_Task statement_.
Set down the entries once more exactly as they were written.

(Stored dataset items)
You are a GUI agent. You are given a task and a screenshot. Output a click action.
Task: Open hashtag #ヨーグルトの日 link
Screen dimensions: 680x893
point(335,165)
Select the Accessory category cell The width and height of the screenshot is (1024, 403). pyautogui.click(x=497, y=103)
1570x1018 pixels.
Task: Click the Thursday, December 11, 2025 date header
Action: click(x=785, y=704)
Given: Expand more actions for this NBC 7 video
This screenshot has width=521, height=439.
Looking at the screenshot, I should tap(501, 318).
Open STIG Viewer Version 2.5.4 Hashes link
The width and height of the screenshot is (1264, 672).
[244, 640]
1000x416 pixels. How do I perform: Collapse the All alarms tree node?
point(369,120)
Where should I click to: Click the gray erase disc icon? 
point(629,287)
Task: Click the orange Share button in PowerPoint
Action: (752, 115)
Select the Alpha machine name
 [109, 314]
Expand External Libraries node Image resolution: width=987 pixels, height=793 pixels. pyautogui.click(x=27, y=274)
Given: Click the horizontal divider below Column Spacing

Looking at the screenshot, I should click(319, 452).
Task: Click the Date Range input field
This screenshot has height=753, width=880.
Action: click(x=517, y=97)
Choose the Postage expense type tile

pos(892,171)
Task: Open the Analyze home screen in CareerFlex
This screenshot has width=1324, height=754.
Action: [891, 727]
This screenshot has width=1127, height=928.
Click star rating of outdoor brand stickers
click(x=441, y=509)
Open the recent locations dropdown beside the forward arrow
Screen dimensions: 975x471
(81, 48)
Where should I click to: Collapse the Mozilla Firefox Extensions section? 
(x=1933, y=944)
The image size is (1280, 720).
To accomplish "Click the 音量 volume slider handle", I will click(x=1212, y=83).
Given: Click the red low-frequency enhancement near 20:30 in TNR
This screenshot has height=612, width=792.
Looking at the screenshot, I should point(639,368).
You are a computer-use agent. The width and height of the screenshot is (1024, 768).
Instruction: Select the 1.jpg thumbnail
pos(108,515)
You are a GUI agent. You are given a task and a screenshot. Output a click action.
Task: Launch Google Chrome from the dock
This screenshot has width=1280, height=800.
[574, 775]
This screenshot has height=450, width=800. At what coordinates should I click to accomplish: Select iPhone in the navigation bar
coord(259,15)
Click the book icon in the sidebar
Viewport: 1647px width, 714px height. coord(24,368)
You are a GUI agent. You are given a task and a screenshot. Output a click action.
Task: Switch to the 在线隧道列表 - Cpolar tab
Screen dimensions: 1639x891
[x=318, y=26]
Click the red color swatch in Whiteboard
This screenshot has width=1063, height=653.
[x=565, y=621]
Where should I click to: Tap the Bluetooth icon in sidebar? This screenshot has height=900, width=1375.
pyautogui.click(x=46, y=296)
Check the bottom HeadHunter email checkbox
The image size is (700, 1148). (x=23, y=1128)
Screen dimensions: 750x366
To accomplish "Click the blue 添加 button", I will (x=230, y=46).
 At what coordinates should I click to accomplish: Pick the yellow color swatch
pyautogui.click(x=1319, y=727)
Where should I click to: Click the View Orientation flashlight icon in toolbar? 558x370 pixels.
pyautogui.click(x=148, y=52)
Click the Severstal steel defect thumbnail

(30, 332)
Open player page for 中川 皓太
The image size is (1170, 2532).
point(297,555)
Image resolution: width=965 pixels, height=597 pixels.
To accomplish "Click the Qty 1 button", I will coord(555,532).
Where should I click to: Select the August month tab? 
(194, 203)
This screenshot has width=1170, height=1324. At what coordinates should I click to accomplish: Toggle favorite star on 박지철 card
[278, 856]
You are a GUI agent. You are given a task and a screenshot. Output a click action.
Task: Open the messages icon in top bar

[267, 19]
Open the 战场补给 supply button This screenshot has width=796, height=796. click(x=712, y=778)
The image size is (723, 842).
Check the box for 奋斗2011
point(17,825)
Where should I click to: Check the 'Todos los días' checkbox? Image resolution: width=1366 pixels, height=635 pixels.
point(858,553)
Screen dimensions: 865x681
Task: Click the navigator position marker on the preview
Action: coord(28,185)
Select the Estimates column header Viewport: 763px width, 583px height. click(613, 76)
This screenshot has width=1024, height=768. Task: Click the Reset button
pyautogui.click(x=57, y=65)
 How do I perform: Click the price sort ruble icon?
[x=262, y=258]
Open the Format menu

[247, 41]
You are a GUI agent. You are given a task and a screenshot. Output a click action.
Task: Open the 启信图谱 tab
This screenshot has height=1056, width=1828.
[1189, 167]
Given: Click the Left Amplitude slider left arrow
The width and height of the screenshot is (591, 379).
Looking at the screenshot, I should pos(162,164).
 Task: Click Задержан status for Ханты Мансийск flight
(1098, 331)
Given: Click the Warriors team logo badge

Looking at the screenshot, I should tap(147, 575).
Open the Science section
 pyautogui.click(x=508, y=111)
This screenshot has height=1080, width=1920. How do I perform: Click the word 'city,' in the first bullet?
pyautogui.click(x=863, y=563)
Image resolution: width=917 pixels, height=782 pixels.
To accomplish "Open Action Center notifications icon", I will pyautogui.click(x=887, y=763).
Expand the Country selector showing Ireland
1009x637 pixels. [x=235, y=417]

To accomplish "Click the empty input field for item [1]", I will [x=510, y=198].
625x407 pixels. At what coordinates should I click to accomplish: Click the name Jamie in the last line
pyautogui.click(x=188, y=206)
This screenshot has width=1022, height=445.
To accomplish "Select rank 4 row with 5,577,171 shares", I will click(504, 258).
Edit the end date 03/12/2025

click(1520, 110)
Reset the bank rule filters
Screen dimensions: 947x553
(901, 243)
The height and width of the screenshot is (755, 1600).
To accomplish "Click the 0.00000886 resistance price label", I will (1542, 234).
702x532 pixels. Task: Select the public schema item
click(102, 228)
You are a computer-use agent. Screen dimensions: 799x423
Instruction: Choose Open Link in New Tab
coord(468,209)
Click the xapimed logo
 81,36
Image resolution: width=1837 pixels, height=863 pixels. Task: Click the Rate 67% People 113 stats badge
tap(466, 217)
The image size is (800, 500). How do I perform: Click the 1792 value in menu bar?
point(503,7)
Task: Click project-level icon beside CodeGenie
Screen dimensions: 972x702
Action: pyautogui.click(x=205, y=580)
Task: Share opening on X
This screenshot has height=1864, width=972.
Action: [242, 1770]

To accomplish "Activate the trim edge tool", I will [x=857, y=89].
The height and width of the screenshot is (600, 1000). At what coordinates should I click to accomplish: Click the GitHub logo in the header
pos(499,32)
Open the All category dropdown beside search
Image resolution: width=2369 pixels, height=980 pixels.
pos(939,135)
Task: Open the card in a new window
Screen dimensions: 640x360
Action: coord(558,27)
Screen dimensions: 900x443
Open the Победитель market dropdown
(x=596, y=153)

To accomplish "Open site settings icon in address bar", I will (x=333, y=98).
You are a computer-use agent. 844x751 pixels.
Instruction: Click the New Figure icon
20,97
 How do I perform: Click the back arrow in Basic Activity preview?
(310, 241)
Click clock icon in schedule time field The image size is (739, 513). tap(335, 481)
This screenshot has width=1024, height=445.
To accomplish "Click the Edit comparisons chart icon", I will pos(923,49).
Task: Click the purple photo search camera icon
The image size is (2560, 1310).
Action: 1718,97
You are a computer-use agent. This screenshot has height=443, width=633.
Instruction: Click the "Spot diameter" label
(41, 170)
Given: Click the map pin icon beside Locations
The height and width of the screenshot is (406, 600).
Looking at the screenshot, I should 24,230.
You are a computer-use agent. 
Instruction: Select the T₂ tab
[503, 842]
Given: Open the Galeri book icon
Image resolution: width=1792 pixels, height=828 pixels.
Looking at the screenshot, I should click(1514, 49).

_Answer to this problem_.
You are a GUI agent. You are given a task and a screenshot. Output a click action.
Task: Open hashtag #ヨーグルトの日 link
Screen dimensions: 680x893
point(335,165)
Select the Accessory category cell The width and height of the screenshot is (1024, 403). pyautogui.click(x=497, y=103)
1570x1018 pixels.
Task: Click the Thursday, December 11, 2025 date header
Action: click(x=785, y=704)
Given: Expand more actions for this NBC 7 video
This screenshot has width=521, height=439.
Looking at the screenshot, I should tap(501, 318).
Open STIG Viewer Version 2.5.4 Hashes link
The width and height of the screenshot is (1264, 672).
[244, 640]
1000x416 pixels. How do I perform: Collapse the All alarms tree node?
point(369,120)
Where should I click to: Click the gray erase disc icon? 
point(629,287)
Task: Click the orange Share button in PowerPoint
Action: (752, 115)
Select the Alpha machine name
 [109, 314]
Expand External Libraries node Image resolution: width=987 pixels, height=793 pixels. pyautogui.click(x=27, y=274)
Given: Click the horizontal divider below Column Spacing

Looking at the screenshot, I should click(319, 452).
Task: Click the Date Range input field
This screenshot has height=753, width=880.
Action: click(x=517, y=97)
Choose the Postage expense type tile

pos(892,171)
Task: Open the Analyze home screen in CareerFlex
This screenshot has width=1324, height=754.
Action: [891, 727]
This screenshot has width=1127, height=928.
Click star rating of outdoor brand stickers
click(x=441, y=509)
Open the recent locations dropdown beside the forward arrow
Screen dimensions: 975x471
(81, 48)
Where should I click to: Collapse the Mozilla Firefox Extensions section? 
(x=1933, y=944)
The image size is (1280, 720).
To accomplish "Click the 音量 volume slider handle", I will click(x=1212, y=83).
Given: Click the red low-frequency enhancement near 20:30 in TNR
This screenshot has height=612, width=792.
Looking at the screenshot, I should point(639,368).
You are a computer-use agent. The width and height of the screenshot is (1024, 768).
Instruction: Select the 1.jpg thumbnail
pos(108,515)
You are a GUI agent. You are given a task and a screenshot. Output a click action.
Task: Launch Google Chrome from the dock
This screenshot has width=1280, height=800.
[574, 775]
This screenshot has height=450, width=800. At what coordinates should I click to accomplish: Select iPhone in the navigation bar
coord(259,15)
Click the book icon in the sidebar
Viewport: 1647px width, 714px height. coord(24,368)
You are a GUI agent. You are given a task and a screenshot. Output a click action.
Task: Switch to the 在线隧道列表 - Cpolar tab
Screen dimensions: 1639x891
[x=318, y=26]
Click the red color swatch in Whiteboard
This screenshot has width=1063, height=653.
[x=565, y=621]
Where should I click to: Tap the Bluetooth icon in sidebar? This screenshot has height=900, width=1375.
pyautogui.click(x=46, y=296)
Check the bottom HeadHunter email checkbox
The image size is (700, 1148). (x=23, y=1128)
Screen dimensions: 750x366
To accomplish "Click the blue 添加 button", I will (x=230, y=46).
 At what coordinates should I click to accomplish: Pick the yellow color swatch
pyautogui.click(x=1319, y=727)
Where should I click to: Click the View Orientation flashlight icon in toolbar? 558x370 pixels.
pyautogui.click(x=148, y=52)
Click the Severstal steel defect thumbnail

(30, 332)
Open player page for 中川 皓太
The image size is (1170, 2532).
point(297,555)
Image resolution: width=965 pixels, height=597 pixels.
To accomplish "Click the Qty 1 button", I will coord(555,532).
Where should I click to: Select the August month tab? 
(194, 203)
This screenshot has width=1170, height=1324. At what coordinates should I click to accomplish: Toggle favorite star on 박지철 card
[278, 856]
You are a GUI agent. You are given a task and a screenshot. Output a click action.
Task: Open the messages icon in top bar

[267, 19]
Open the 战场补给 supply button This screenshot has width=796, height=796. click(x=712, y=778)
The image size is (723, 842).
Check the box for 奋斗2011
point(17,825)
Where should I click to: Check the 'Todos los días' checkbox? Image resolution: width=1366 pixels, height=635 pixels.
point(858,553)
Screen dimensions: 865x681
Task: Click the navigator position marker on the preview
Action: coord(28,185)
Select the Estimates column header Viewport: 763px width, 583px height. click(613, 76)
This screenshot has width=1024, height=768. Task: Click the Reset button
pyautogui.click(x=57, y=65)
 How do I perform: Click the price sort ruble icon?
[x=262, y=258]
Open the Format menu

[247, 41]
You are a GUI agent. You are given a task and a screenshot. Output a click action.
Task: Open the 启信图谱 tab
This screenshot has height=1056, width=1828.
[1189, 167]
Given: Click the Left Amplitude slider left arrow
The width and height of the screenshot is (591, 379).
Looking at the screenshot, I should pos(162,164).
 Task: Click Задержан status for Ханты Мансийск flight
(1098, 331)
Given: Click the Warriors team logo badge

Looking at the screenshot, I should tap(147, 575).
Open the Science section
 pyautogui.click(x=508, y=111)
This screenshot has height=1080, width=1920. How do I perform: Click the word 'city,' in the first bullet?
pyautogui.click(x=863, y=563)
Image resolution: width=917 pixels, height=782 pixels.
To accomplish "Open Action Center notifications icon", I will pyautogui.click(x=887, y=763).
Expand the Country selector showing Ireland
1009x637 pixels. [x=235, y=417]

To accomplish "Click the empty input field for item [1]", I will [x=510, y=198].
625x407 pixels. At what coordinates should I click to accomplish: Click the name Jamie in the last line
pyautogui.click(x=188, y=206)
This screenshot has width=1022, height=445.
To accomplish "Select rank 4 row with 5,577,171 shares", I will click(504, 258).
Edit the end date 03/12/2025

click(1520, 110)
Reset the bank rule filters
Screen dimensions: 947x553
(901, 243)
The height and width of the screenshot is (755, 1600).
To accomplish "Click the 0.00000886 resistance price label", I will (1542, 234).
702x532 pixels. Task: Select the public schema item
click(102, 228)
You are a computer-use agent. Screen dimensions: 799x423
Instruction: Choose Open Link in New Tab
coord(468,209)
Click the xapimed logo
 81,36
Image resolution: width=1837 pixels, height=863 pixels. Task: Click the Rate 67% People 113 stats badge
tap(466, 217)
The image size is (800, 500). How do I perform: Click the 1792 value in menu bar?
point(503,7)
Task: Click project-level icon beside CodeGenie
Screen dimensions: 972x702
Action: pyautogui.click(x=205, y=580)
Task: Share opening on X
This screenshot has height=1864, width=972.
Action: [242, 1770]

To accomplish "Activate the trim edge tool", I will [x=857, y=89].
The height and width of the screenshot is (600, 1000). At what coordinates should I click to accomplish: Click the GitHub logo in the header
pos(499,32)
Open the All category dropdown beside search
Image resolution: width=2369 pixels, height=980 pixels.
pos(939,135)
Task: Open the card in a new window
Screen dimensions: 640x360
Action: coord(558,27)
Screen dimensions: 900x443
Open the Победитель market dropdown
(x=596, y=153)

To accomplish "Open site settings icon in address bar", I will (x=333, y=98).
You are a computer-use agent. 844x751 pixels.
Instruction: Click the New Figure icon
20,97
 How do I perform: Click the back arrow in Basic Activity preview?
(310, 241)
Click clock icon in schedule time field The image size is (739, 513). tap(335, 481)
This screenshot has width=1024, height=445.
To accomplish "Click the Edit comparisons chart icon", I will pos(923,49).
Task: Click the purple photo search camera icon
The image size is (2560, 1310).
Action: 1718,97
You are a computer-use agent. This screenshot has height=443, width=633.
Instruction: Click the "Spot diameter" label
(41, 170)
Given: Click the map pin icon beside Locations
The height and width of the screenshot is (406, 600).
Looking at the screenshot, I should 24,230.
You are a computer-use agent. 
Instruction: Select the T₂ tab
[503, 842]
Given: Open the Galeri book icon
Image resolution: width=1792 pixels, height=828 pixels.
Looking at the screenshot, I should click(1514, 49).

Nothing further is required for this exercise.